One night last July in Green Bay, Wis., members of two rival gangs, Florencia-13 and Brown Pride Local 13, crossed paths in an alley. They argued, and a fight broke out. When it was over, a member of the Florencia-13 gang lay wounded, and a 48-year-old man who had been riding his bike across the street was shot in the leg.
Witnesses wouldn’t talk much to Detective Dave Eklund, who was assigned the case. But Eklund had a powerful investigative tool on his side: GangNet, a database that tracks information on 350,000 alleged gang members. The system includes the individuals’ photos, street names, addresses and known associates, along with gang hand signals and images of their tattoos.
One member of the Florencia-13 gang did tell Eklund that the alleged shooter was a member of Brown Pride Local 13. Eklund used GangNet to retrieve photos of 27 of the gang’s supposed members in Green Bay, created a lineup and printed it out. He showed the photos to the victims, as well as to presumed members of Florencia-13. The exercise enabled Eklund to rule out as suspects nearly a dozen individuals who were around the alley during the fight.
Eklund also got a tip that the alleged shooter went by the street name Coco and that he was from Oxnard, Calif. So Eklund contacted the Oxnard police department, which also uses GangNet. The Oxnard officers keyed in the name Coco, and got back a photo. Several weeks later, Fernando Carranza Juarez, 22, a.k.a. Coco, was arrested and extradited to Wisconsin, where he goes on trial Feb. 8.

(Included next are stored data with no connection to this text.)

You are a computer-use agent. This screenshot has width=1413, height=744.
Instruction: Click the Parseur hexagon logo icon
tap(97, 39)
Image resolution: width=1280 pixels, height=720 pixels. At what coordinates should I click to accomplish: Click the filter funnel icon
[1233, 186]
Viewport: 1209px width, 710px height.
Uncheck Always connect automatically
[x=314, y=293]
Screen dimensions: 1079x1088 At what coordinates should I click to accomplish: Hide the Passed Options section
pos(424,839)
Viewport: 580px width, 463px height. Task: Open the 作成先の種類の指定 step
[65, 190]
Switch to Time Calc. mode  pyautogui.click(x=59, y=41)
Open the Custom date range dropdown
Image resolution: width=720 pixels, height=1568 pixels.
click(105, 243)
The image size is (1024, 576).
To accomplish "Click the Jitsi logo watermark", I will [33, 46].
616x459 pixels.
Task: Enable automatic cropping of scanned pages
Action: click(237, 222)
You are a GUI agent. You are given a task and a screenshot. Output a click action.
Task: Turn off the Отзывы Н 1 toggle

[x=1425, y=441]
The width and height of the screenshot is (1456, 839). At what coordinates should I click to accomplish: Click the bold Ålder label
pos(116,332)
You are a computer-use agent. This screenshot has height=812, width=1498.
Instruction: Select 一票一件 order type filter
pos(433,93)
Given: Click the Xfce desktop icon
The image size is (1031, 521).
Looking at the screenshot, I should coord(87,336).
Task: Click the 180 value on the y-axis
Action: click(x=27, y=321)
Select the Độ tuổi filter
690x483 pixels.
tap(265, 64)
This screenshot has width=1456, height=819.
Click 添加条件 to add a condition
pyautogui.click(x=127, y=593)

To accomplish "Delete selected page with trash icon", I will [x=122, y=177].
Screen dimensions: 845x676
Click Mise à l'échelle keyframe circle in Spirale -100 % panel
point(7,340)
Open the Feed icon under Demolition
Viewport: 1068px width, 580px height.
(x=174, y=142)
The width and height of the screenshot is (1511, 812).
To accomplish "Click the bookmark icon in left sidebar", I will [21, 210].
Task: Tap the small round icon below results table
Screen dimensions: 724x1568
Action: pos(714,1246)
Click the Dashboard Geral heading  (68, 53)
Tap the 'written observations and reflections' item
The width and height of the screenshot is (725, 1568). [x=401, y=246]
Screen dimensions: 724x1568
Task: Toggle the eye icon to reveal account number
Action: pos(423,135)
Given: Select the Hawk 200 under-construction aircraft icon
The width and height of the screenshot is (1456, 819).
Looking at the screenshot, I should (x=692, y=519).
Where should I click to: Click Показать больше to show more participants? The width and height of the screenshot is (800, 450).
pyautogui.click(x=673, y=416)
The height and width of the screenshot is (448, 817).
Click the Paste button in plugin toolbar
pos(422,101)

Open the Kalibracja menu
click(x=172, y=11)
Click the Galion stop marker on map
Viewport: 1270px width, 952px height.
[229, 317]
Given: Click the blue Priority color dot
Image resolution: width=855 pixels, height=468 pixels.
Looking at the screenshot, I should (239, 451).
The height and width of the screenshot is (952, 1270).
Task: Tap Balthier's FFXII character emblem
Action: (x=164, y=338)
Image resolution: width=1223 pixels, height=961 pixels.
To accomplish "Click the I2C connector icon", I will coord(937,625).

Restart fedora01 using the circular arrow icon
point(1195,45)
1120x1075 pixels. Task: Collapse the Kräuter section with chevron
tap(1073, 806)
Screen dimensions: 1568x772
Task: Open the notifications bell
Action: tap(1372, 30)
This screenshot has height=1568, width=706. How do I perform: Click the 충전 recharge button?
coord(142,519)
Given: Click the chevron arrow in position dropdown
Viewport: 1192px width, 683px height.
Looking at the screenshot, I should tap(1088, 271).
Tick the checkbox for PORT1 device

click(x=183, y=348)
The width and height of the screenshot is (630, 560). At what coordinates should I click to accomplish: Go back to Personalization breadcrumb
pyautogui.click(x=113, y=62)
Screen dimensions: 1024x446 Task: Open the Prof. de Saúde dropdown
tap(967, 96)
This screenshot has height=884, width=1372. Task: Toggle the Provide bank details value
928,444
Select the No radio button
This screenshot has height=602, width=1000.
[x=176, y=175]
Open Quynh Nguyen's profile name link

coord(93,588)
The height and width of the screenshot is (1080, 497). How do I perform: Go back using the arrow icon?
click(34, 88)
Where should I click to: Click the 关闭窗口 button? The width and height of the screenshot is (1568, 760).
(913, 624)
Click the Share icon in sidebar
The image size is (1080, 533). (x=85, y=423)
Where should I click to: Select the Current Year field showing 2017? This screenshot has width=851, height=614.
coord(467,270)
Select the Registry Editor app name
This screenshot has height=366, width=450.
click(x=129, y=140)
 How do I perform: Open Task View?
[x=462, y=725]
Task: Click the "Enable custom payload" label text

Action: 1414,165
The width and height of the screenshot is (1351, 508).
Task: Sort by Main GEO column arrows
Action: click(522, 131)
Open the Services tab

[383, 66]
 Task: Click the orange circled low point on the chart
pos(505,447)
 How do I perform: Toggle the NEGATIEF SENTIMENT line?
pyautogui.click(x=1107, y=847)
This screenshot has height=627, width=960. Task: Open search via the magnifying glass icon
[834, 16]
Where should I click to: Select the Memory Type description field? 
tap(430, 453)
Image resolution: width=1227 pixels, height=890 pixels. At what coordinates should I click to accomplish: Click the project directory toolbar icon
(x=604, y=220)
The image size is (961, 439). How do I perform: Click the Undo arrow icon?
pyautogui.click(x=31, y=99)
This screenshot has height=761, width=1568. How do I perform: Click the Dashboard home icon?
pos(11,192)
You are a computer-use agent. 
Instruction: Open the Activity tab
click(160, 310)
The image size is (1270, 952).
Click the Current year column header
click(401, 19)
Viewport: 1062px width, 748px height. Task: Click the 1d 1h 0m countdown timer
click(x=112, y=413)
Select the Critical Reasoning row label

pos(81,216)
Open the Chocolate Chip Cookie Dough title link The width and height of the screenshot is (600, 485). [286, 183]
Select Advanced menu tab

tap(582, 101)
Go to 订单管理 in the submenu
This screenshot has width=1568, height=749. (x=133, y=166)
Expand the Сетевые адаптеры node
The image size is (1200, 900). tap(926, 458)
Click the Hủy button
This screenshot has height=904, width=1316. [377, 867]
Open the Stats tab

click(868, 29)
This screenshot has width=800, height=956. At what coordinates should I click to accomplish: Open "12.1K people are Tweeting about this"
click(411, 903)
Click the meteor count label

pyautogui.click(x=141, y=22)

Gang violence accounts for a small percentage of crime. According to the FBI, only 6 percent to 7 percent of murders annually in the United States are attributed to gang activity. But gang membership is expanding to small towns, grabbing headlines and public attention.
As a result, an increasing number of law enforcement agencies are installing GangNet. First deployed by the state of California nine years ago, the system is now used by 7,500 officers in 11 states (including cities such as Los Angeles, Las Vegas and Minneapolis), as well as by the federal government, according to GangNet vendor SRA International. Each agency maintains its own data, which it can share with users in other jurisdictions (Las Vegas and the state of California have connected their systems).
As Eklund discovered in Green Bay, gang members travel across state lines. And so, says Eric Zidenberg, who heads the GangNet program at SRA, integration provides “the real advantage” of the system. “Without GangNet, [this case] would never have been solved,” Eklund says.